<マーケットアイ>=突如人気化!含み資産関連 金融緩和と脱デフレで条件揃う(2)

 こうした〝含み資産関連〟物色のベースには、不動産セクターの見直しが条件となる。先週末21日には、主力銘柄のほとんどが売りに押される中で、逆行高で異彩を放ったのが不動産セクターだった。

 不動産は金融緩和により資金調達コストの低下や不動産価格の上昇という収益面でのメリットが大きいセクター。日銀が、20日の金融政策決定会合で資産買い入れ枠の10兆円の積み増し(総額101兆円)を決めたのに加え、「中長期的な物価安定のめど」について検討を行うことを表明するなど、安倍自民党総裁の主張する脱デフレに積極的に歩調合わせる姿勢をみせている。この脱デフレが地価の上昇、含み資産の増大につながるのではとの連想や思惑につながったようだ。

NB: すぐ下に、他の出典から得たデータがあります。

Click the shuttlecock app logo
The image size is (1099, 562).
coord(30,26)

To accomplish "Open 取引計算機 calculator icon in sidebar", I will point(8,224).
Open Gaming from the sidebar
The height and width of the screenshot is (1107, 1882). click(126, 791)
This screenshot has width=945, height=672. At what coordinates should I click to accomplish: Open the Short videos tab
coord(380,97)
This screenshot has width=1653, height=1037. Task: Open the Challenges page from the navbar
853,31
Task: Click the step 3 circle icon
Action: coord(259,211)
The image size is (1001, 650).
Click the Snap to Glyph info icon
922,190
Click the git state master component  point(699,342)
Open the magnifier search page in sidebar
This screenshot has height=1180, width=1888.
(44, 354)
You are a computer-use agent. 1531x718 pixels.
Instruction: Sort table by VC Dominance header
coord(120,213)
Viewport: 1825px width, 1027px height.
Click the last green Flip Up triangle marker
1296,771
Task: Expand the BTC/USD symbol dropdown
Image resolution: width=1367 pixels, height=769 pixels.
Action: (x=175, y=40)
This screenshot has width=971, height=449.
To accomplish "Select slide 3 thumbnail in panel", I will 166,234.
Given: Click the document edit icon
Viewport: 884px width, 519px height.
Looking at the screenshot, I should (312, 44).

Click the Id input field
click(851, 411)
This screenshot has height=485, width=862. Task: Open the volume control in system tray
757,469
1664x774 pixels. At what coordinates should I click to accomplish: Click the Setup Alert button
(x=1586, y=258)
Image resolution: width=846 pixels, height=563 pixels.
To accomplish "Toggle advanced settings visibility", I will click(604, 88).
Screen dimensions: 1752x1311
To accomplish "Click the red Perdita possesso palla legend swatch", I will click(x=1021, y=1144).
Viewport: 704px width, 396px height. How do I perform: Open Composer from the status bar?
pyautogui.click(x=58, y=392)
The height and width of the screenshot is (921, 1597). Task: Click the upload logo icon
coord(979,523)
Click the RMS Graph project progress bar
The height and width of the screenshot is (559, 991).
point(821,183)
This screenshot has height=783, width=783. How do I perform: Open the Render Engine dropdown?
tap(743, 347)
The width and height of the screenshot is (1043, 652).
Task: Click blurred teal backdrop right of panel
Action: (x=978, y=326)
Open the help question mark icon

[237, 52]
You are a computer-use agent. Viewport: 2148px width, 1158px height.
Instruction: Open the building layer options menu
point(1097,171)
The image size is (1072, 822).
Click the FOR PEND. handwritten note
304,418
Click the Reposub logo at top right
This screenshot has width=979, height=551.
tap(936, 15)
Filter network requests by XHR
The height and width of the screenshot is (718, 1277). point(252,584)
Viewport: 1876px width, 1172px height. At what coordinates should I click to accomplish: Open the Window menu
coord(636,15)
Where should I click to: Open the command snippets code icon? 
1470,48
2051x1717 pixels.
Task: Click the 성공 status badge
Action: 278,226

 このほか、ジリ高傾向を継続し、きょう急動意をみせた藤田観光<9722.T>にも注目したい。300円台乗せ後も頑強な足取りをみせている。終値は、前週末比14円高い313円まで買われた。「椿山荘」、「太閤園」、「小涌園」を擁し、不動産業も展開している。1月1日からホテル椿山荘東京がオープンすることも注目。加えて、銀座、浅草の2店舗を保有する老舗百貨店の松屋<8237.T>は、先週後半から株価が動意をみせており、人気が先行していた点から注目したい。